Gli origami entrano nel futuro dei viaggi nello spazio

10 mesi fa

origami

Nel cercare un modo per viaggiare nello spazio per lunghi periodi, dei ricercatori di Washington hanno riscoperto gli origami.

No, non stiamo parlando del piegare un foglio a metà in riferimento al funzionamento dei wormhole – vedi Event Horizon -, bensì di una vera e propria scultura di pieghe che il team guidato da due ricercatori dell’Università Statale di Washington, Kjell Westra e Jake Leachman, ha creato basandosi sui video tutorial di YouTube.

Gli studiosi si sono imposti di risolvere uno dei problemi che contribuisce a limitare le opportunità umane di andare nello spazio, ovvero lo stoccaggio del combustibile.

 

prototipo tanica

 

Nei Sessanta e Settanta, nel pieno della corsa allo spazio, erano state avanzate diverse proposte audaci al fine di conservare il carburante sulle navicelle, ma sono state tutte fallimentari, con i depositi che finivano immancabilmente per lacerarsi e per subire delle perdite.

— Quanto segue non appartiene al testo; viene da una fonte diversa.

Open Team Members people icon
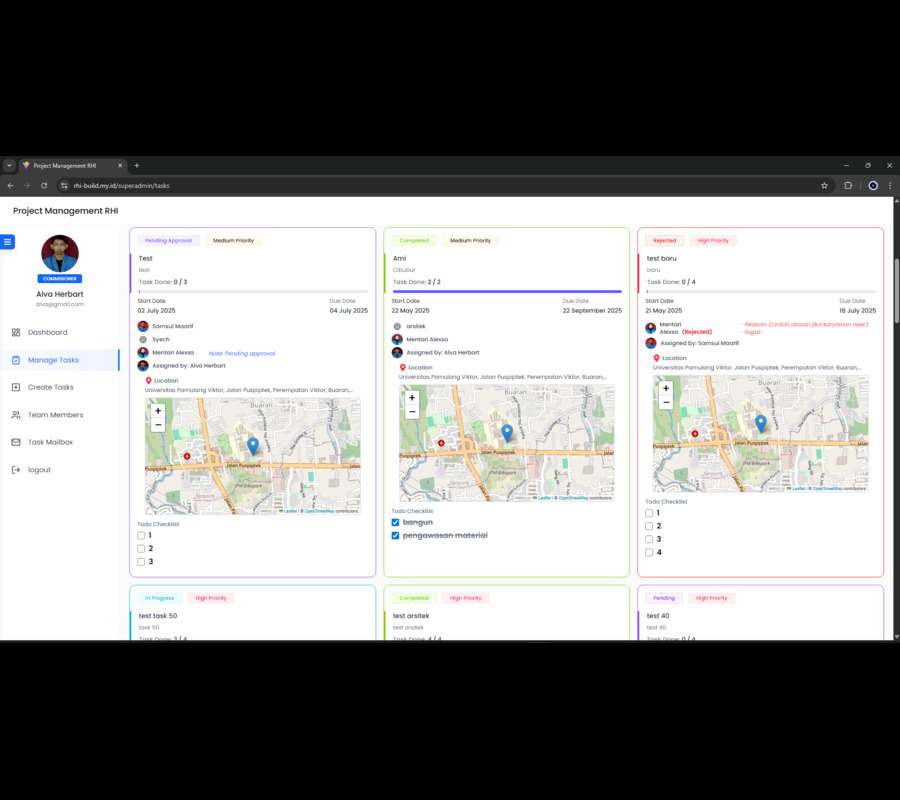900x800 pixels. 16,415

Con il passaggio dell’epoca d’oro dell’ingegneria spaziale, l’idea di mandare l’uomo nello spazio era stata relativamente accantonata e la progettazione dei mezzi si é assestata su soluzioni tutt’altro che ottimali, ma funzionali per le brevi tratte per cui servivano.

La gente ha cercato di creare delle borse da usare per il combustibile dei missili per un sacco di tempo. Ora come ora non facciamo grandi viaggi di lunga durata perché non siamo in grado di conservare il carburante a lungo, nello spazio,

ha sottolineato Leachman.

Affidandosi all’antica arte degli origami, i due ricercatori hanno ideato il prototipo di un serbatoio ausiliario formato da un foglio di plastica ripiegato su sé stesso, un serbatoio che dovrebbe essere in grado di resistere all’inclemente contesto dello spazio.

Le pieghe degli origami ammortizzano lo stress subito dal contenitore distribuendolo su tutta la superficie della tanica, di fatto limitando di molto i punti critici da tenere sotto controllo. Il prototipo é stato testato con nitrogeno liquido alla temperatura di -196 gradi centigradi e ha resistito per più di 100 compressioni senza mostrare alcun segno di cedimento.